Problème : C'est une solution complexe et fragile. Elle nécessite de relayer les paquets de découverte de voisins (sollicitation/annonce) entre les segments. Cela brise l'isolation stricte de niveau 3 entre les VLANs et génère une instabilité chronique dans les tables de routage des équipements.
- Le sous-découpage inférieur au /64 (ex: découper un préfixe en /80) associé à du DHCPv6 Stateful :
Problème : Incompatibilité majeure. De nombreux systèmes d'exploitation (au premier rang desquels Android, l'écosystème Google/Pixel et de multiples objets connectés) refusent catégoriquement le protocole DHCPv6 et exigent exclusivement SLAAC. Utiliser un sous-réseau plus petit qu'un /64 casse définitivement la connectivité IPv6 de ces appareils.
- Le NAT66 ou NPTv6 (Network Prefix Translation, RFC 6296) :
Utiliser des adresses locales privées (ULA) sur les VLANs et effectuer une translation vers l'unique préfixe global fourni par la Bbox.

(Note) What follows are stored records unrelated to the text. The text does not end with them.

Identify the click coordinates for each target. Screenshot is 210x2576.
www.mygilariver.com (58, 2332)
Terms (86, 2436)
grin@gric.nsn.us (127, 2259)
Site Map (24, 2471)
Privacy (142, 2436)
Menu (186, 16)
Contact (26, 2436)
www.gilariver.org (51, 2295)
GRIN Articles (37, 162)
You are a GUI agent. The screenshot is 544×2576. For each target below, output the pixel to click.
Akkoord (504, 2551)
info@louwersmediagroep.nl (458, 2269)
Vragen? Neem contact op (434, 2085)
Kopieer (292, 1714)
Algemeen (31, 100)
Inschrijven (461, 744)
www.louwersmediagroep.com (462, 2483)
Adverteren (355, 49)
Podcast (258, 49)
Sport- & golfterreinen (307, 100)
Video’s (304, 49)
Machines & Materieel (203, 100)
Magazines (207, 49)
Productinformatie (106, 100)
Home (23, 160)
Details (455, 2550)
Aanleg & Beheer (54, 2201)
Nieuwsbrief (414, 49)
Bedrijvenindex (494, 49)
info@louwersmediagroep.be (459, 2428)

Problème : Cela détruit le paradigme fondamental de l'IPv6 qui repose sur la connectivité directe de bout en bout (end-to-end) sans altération des en-têtes. Cela réintroduit de la rétention d'état (stateful), de la charge CPU sur le routeur et s'oppose à l'architecture native du protocole.
L'expérimentation technique réalisée : Échec de l'allocation sous la limite théorique
Face aux premiers blocages, j'ai volontairement dégradé mon architecture pour me conformer aux limitations apparentes de la Bbox. Je me suis contenté de limiter mes requêtes DHCPv6-PD à seulement 3 préfixes.

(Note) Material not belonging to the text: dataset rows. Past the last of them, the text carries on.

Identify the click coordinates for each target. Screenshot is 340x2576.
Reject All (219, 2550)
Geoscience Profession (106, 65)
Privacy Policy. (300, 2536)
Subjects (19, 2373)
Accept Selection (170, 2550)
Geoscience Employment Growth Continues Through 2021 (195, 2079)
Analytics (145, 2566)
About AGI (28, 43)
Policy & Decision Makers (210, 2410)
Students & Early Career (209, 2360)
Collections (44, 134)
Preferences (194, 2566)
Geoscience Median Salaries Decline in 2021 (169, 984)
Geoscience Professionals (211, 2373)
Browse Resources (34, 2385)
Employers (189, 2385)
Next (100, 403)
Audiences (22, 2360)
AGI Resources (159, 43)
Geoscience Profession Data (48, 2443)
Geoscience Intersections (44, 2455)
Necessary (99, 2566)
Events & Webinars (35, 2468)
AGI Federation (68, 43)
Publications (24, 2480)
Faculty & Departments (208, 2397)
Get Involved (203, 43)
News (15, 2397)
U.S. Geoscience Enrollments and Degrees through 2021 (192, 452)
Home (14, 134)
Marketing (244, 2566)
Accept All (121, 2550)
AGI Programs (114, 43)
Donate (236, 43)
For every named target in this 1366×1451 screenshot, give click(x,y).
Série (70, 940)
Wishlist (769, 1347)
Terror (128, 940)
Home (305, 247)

Cependant, même dans cette configuration restreinte, le routeur OpenWrt ne parvient à récupérer aucune délégation fonctionnelle. J'ai systématiquement testé plusieurs approches :
- Une allocation purement dynamique gérée par le serveur DHCPv6 de la Bbox.
- Le forçage d'une adresse IP fixe et l'assignation manuelle des délégations depuis l'interface d'administration de la Bbox.
Dans tous les cas, le résultat reste nul. L'analyse protocolaire confirme que mon interface émettait bien les requêtes DHCPv6 (Solicit/Request), mais la Bbox restait muette, ne renvoyant aucun message
Advertise ou
Reply en réponse. Le problème dépasse donc la simple restriction du nombre d'allocations (le fameux "NoPrefixAvail" observé précédemment) et met en évidence une incapacité chronique de la Bbox à gérer correctement la délégation DHCPv6-PD vers un équipement tiers, même pour un besoin minimaliste.
J'ai du mal à comprendre la logique de l'ingénierie Bouygues : un bloc /60 offre nativement 16 préfixes /64, ainsi brider logiciellement la Bbox à 3 allocations empêche toute implémentation propre et standardisée d'un réseau domestique sécurisé, alors même que les ressources d'adressage sont bien présentes sur la ligne de l'abonné.
En espérant que ce diagnostic précis permette une évolution du firmware.